为解决上述技术问题,本发明采用的技术方案为:用于美容护肤的干细胞因子的活性保存方法,其创新点在于:包括原材料的选择、脂质体的制备和冻干工艺完成对用于美容护肤的干细胞因子的活性保存;具体步骤如下:
(1)干细胞活性因子的选择:选用纯度大于等于99%的干细胞活性因子;
(2)脂质体的制备:包括水合溶剂的选择、药脂比的确定和超声覆膜工艺;
(3)冻干工艺:制得的脂质体按一定的浓度溶于细胞培养上清液中,并加入一定比例的赋形剂,在冻干机中抽真空使得液体升华,形成粉状物质。
进一步的,所述步骤(2)脂质体的制备的具体步骤如下:
a.水合溶剂的选择:选用PH为7.4的PBS溶剂、PH为7.0的二次水溶剂、PH为7.4的D-Hanks、PH为9.5的D-Hanks、浓度为0.9%的Nacl、浓度为5%的葡萄糖中的一种;
b.药脂比的确定:所述干细胞活性因子与脂质体的质量比为1:1;
c.超声覆膜工艺:将卵磷脂、胆固醇和干细胞因子溶解在水合溶剂中,混合均匀后旋转蒸发,去除水合溶剂,将剩下的溶液再经过水浴超声处理,离心后得到脂质体。
进一步的,所述赋形剂的添加量占总体积的22-27%,所述冻干粉溶于精华液中的因子浓度保证在5μg/ml。
进一步的,所述超声覆膜工艺步骤中的卵磷脂、胆固醇的质量比为3:1,所述旋转蒸发的转速为120-160r/min,蒸发温度为33-39℃。

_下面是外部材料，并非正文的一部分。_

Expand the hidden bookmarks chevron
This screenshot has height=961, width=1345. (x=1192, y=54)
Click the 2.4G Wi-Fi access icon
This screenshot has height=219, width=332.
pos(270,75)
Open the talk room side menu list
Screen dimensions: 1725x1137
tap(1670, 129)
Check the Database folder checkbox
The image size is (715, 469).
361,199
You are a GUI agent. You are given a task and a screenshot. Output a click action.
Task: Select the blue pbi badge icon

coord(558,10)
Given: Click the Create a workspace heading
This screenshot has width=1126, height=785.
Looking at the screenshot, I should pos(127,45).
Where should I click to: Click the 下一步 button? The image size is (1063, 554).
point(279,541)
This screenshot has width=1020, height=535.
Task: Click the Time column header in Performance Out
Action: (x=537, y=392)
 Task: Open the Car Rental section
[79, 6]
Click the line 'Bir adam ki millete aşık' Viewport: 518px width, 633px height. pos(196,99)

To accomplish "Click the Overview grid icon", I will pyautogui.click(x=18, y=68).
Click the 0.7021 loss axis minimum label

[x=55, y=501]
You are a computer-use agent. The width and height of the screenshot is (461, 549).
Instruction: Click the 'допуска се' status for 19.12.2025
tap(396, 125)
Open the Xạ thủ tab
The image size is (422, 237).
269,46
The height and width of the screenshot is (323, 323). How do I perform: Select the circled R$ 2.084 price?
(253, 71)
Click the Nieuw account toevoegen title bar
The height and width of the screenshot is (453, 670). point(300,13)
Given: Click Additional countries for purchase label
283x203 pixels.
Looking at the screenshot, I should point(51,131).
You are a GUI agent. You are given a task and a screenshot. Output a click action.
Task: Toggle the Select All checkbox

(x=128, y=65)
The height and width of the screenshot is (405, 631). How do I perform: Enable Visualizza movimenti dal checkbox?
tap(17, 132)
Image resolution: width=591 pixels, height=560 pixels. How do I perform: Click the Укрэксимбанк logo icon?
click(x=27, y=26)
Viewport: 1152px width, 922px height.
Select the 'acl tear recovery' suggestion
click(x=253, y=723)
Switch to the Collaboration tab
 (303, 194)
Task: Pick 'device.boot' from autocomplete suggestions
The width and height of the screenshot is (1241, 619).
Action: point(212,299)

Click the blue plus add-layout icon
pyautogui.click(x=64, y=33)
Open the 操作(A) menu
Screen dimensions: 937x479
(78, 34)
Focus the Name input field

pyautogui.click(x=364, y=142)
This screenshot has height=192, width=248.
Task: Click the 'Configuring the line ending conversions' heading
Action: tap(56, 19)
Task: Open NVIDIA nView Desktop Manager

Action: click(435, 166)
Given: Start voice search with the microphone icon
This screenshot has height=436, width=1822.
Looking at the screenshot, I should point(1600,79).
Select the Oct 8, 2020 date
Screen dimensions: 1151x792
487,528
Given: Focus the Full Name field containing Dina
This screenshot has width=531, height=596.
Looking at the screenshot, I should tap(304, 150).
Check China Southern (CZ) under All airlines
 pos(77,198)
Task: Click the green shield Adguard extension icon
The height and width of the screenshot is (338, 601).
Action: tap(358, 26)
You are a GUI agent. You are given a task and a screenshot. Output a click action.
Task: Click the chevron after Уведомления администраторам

进一步的,所述超声覆膜工艺步骤中的水浴超声的强度为30%,每次超声时间为30s间隔5s,总的水浴超声时间为4min,所述离心速度为2900-3100r/min,所述离心时间为4-6min。
本发明的有益效果如下:
(1)本发明通过采用脂质体的制备和冻干技术,有效延长干细胞活性因子在液体状态下的活性保存期限。
(2)本发明将干细胞活性因子应用于化妆品领域,实现生物化妆品功效,直接作用于皮肤细胞层面,使用效果佳。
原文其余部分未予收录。